_Arbeitsauftrag A_
Wohin ist P. A. Straubinger laut der Filmkritik eigens gereist?
_Arbeitsauftrag B_
Schreibe die Filmkritik über den Film von P. A. Straubinger im Anschluss an ihren letzten Satz weiter.

== Untersuchter Text ==

Der Yogi und die Wissenschaft: Eine Filmkritik
P.
A. Straubinger nähert sich dem Phänomen Lichtnahrung über historische
Abrisse, Berichte aus asiatischen Kulturen und Anekdoten, sowie über
Untersuchungen und wissenschaftlich-theoretische Betrachtungen. Etwa in
der Mitte des Films wird die Frage OB es das Phänomen gibt, mit einem
klaren JA beantwortet und im weiteren versucht, mögliche Antworten auf
das WIE zu geben.
Diese zweite Hälfte des Films kann man in
dieser Hinsicht getrost vergessen. P. A. Straubinger ist extra nach
Deutschland und in die USA gereist, um dort jene altbekannte Handvoll
Quantenmystiker zu finden, die auf jeder zweiten Esoterikseite im
Internet als Zitatspender dienen. Im Film vergisst er zu erwähnen, dass
seine akademisch gebildeten Protagonisten ihre spekulativen und teils
haarsträubenden Privatmeinungen zum besten geben, nicht aber die
Position der Wissenschaft vertreten.

===
== Eingabedaten ==

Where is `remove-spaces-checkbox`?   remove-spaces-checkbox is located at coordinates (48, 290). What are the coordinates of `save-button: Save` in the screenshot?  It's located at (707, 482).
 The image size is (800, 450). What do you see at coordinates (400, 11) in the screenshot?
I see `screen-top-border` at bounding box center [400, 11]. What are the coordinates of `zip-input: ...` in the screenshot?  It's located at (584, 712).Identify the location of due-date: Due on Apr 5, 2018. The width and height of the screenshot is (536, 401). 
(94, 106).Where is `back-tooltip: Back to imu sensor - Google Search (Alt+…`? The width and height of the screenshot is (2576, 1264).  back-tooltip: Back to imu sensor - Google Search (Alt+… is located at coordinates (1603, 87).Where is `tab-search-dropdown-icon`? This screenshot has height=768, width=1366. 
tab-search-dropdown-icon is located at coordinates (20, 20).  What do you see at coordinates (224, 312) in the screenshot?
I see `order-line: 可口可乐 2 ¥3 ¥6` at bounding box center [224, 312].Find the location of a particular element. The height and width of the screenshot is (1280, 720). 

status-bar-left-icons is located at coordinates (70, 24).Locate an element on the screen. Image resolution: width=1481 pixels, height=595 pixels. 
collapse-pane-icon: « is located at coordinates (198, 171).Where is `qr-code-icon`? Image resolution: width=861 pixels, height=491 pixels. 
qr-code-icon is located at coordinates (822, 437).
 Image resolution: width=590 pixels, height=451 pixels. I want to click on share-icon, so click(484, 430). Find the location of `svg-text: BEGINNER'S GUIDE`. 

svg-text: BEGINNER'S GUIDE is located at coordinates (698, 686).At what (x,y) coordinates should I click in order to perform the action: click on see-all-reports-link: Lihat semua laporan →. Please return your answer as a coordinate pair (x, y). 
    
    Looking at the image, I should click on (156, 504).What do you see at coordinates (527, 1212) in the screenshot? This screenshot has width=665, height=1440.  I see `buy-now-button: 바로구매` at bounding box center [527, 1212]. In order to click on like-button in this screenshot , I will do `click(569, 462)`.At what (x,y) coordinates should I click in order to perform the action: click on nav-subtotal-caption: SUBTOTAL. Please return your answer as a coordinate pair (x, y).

===

_Ergebnis A_
Nach Deutschland und in die USA.

_Ergebnis B_
Biophotonen, Telepathie und Esoterik
So
hat Straubinger etwa unter tausenden seriösen Biophysikern ausgerechnet
den Biophotonen-Guru Fritz-Albert Popp in seinem Privatinstitut
interviewt, als ob dessen abstruse
Licht-Körperzellen-Kommunikationstheorie irgendwie wissenschaftlich
akzeptiert sei. Von allen Ärzten der Welt darf gerade Rüdiger Dahlke als
“Fastenarzt” in die Kamera lächlen, der als Hardcore-Esoteriker
szenebekannt ist und nicht einmal eine Approbation als Arzt besitzt. Rupert Sheldrake wird als “Entdecker” statt als “Erfinder” der “Morphischen Felder” vorgestellt, als ob diese auch nur den Hauch von Anerkennung genießen würden. Von
allen lebenden Nobelpreisträgern muss ausgerechnet der Telepathie-Fan
Brian Josephson herhalten, dessen Ansichten seinen Kollegen so peinlich
sind, dass sie über ihn nur noch den Kopf schütteln.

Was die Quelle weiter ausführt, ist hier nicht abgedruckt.